§ Part of a data file:
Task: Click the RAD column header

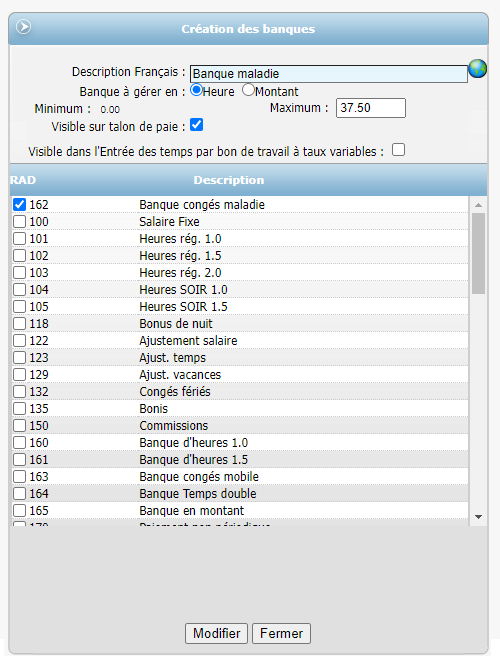Action: pyautogui.click(x=23, y=180)
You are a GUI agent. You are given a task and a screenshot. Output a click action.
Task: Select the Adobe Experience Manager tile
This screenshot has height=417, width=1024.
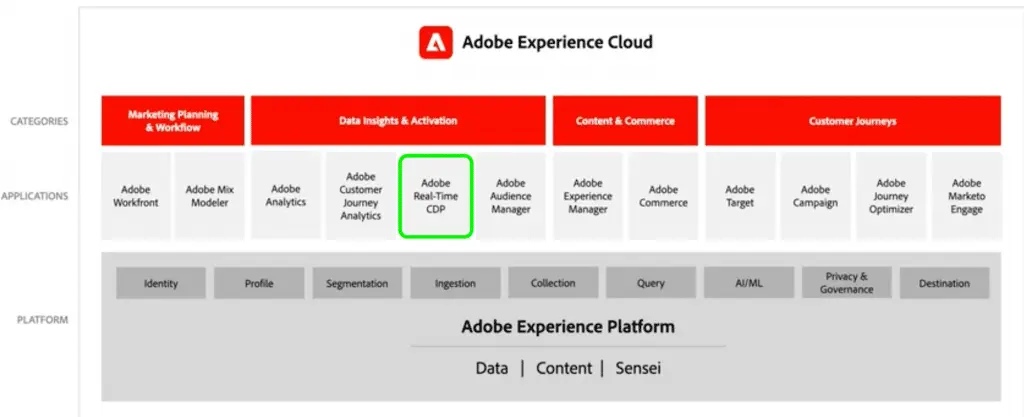(588, 196)
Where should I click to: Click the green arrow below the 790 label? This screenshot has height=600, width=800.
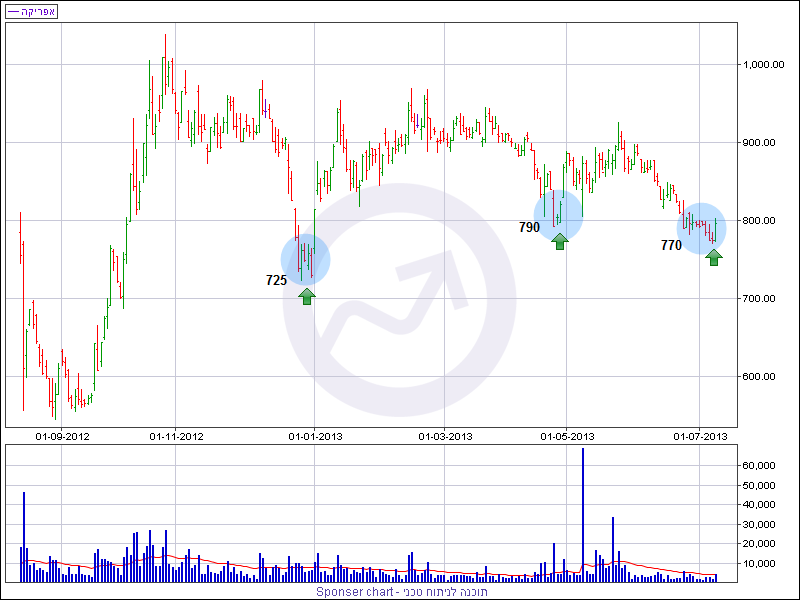point(560,240)
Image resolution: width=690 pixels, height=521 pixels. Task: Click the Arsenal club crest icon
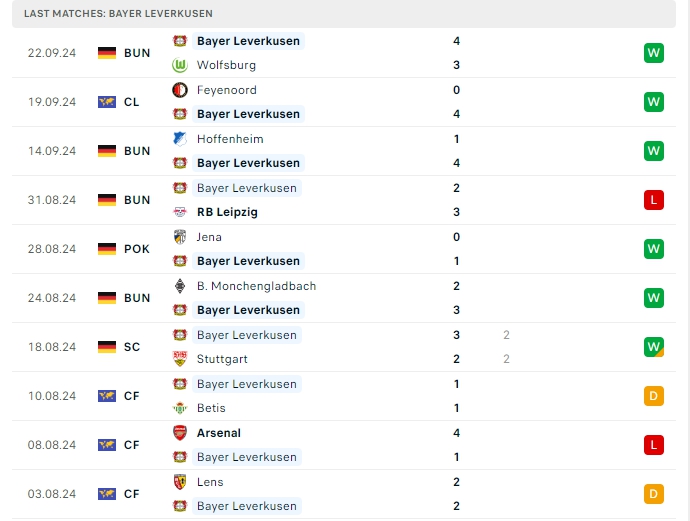pos(180,433)
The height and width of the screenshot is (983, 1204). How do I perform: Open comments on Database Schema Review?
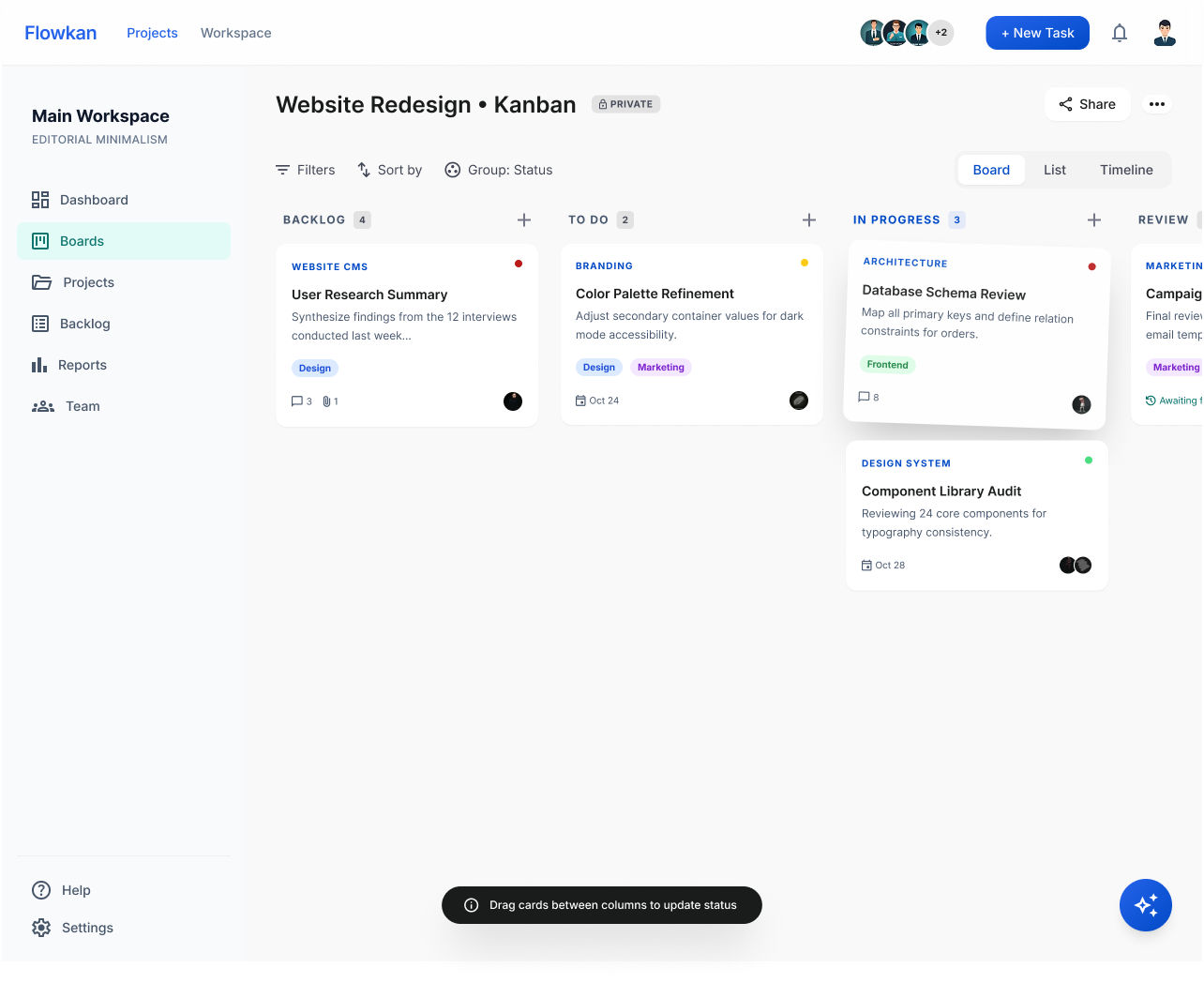tap(867, 396)
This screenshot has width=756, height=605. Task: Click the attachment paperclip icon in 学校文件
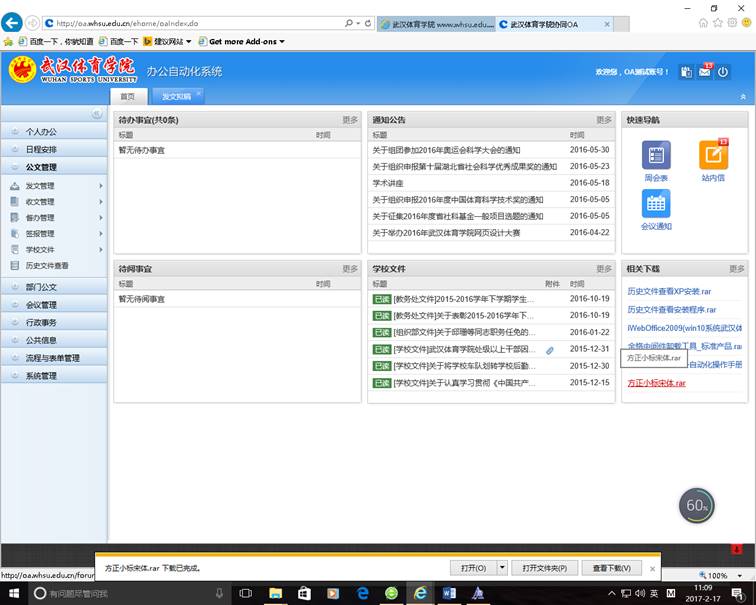tap(549, 350)
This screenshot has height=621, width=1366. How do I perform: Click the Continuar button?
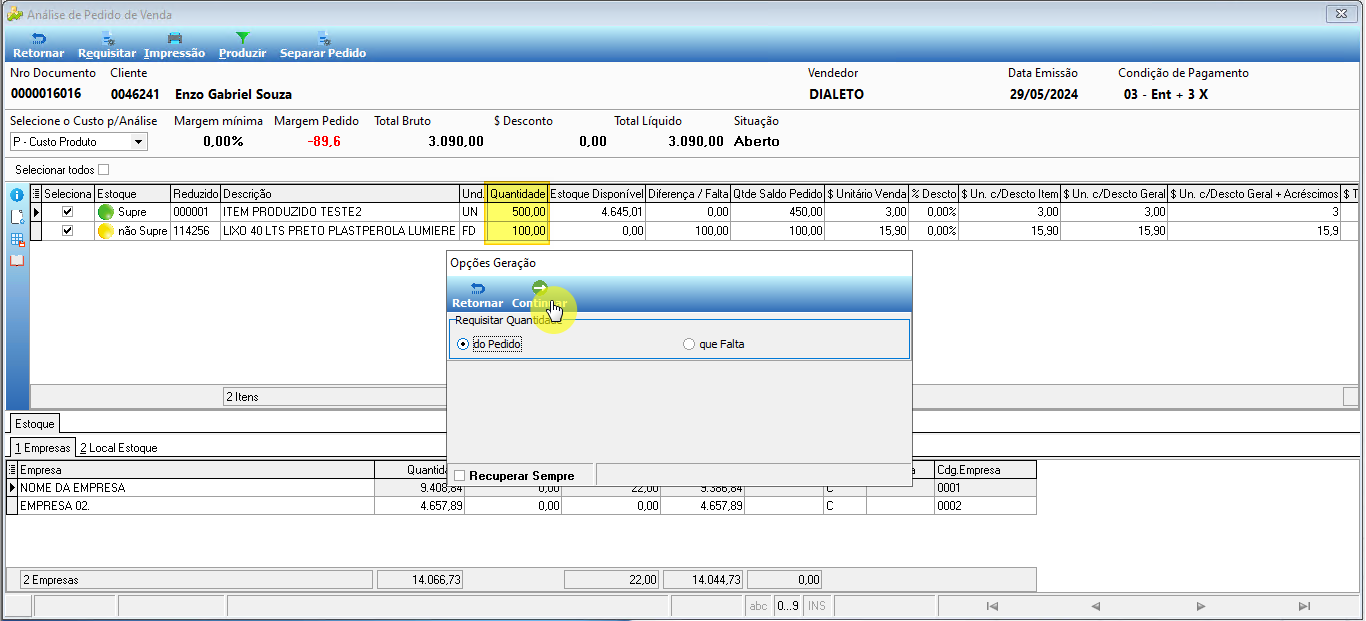click(539, 295)
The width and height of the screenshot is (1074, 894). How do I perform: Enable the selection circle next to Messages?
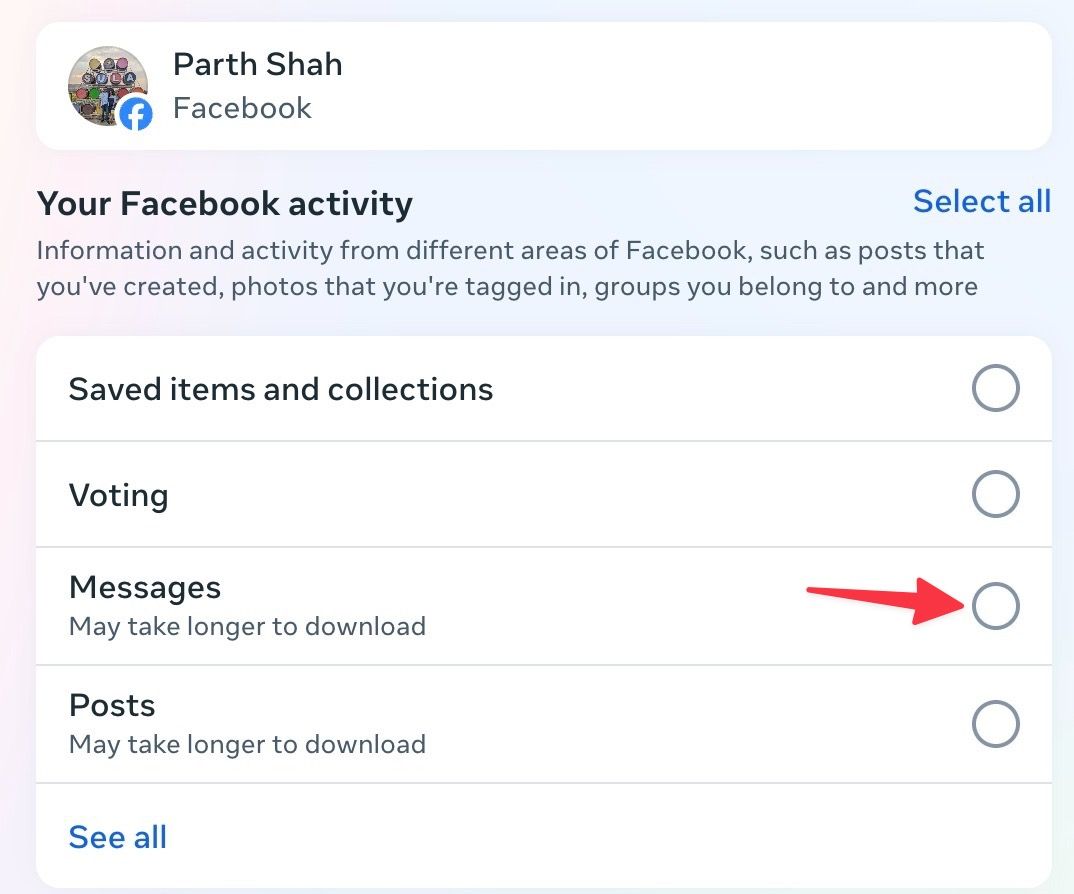pos(995,606)
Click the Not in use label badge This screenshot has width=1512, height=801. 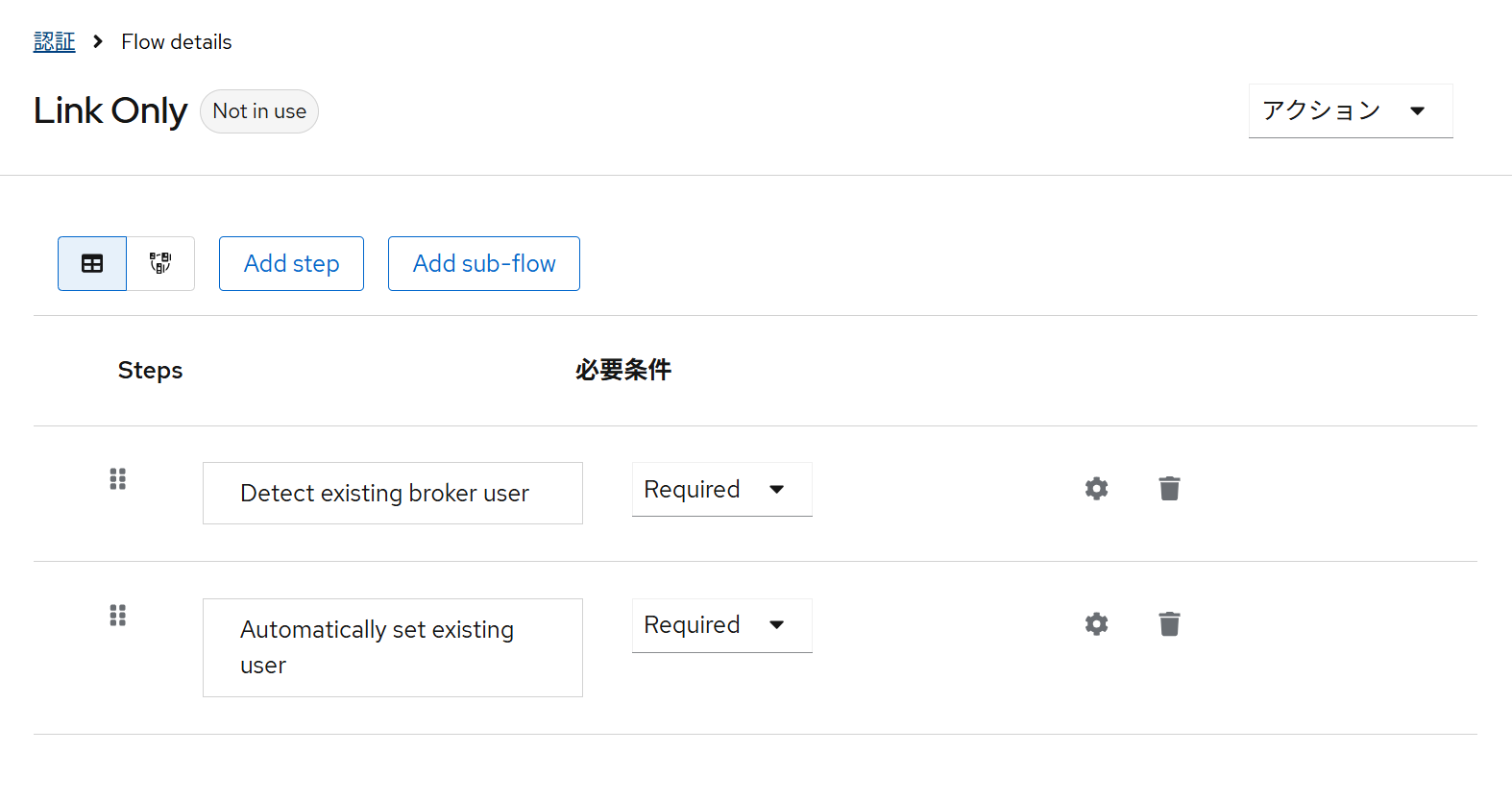[x=259, y=111]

§ Stated goal: Could you switch "screenshot" to "screen image" in everything from the start of the entries down to the line containing "pos(180,433)", keeping all else unchanged and leaving the pictures out of your answer?

§ The response:
Task: Click the RAD column header

Action: pyautogui.click(x=23, y=180)
You are a GUI agent. You are given a task and a screen image. Output a click action.
Task: Select the Adobe Experience Manager tile
This screen image has height=417, width=1024.
(588, 196)
Where should I click to: Click the green arrow below the 790 label? This screen image has height=600, width=800.
point(560,240)
Image resolution: width=690 pixels, height=521 pixels. Task: Click the Arsenal club crest icon
pos(180,433)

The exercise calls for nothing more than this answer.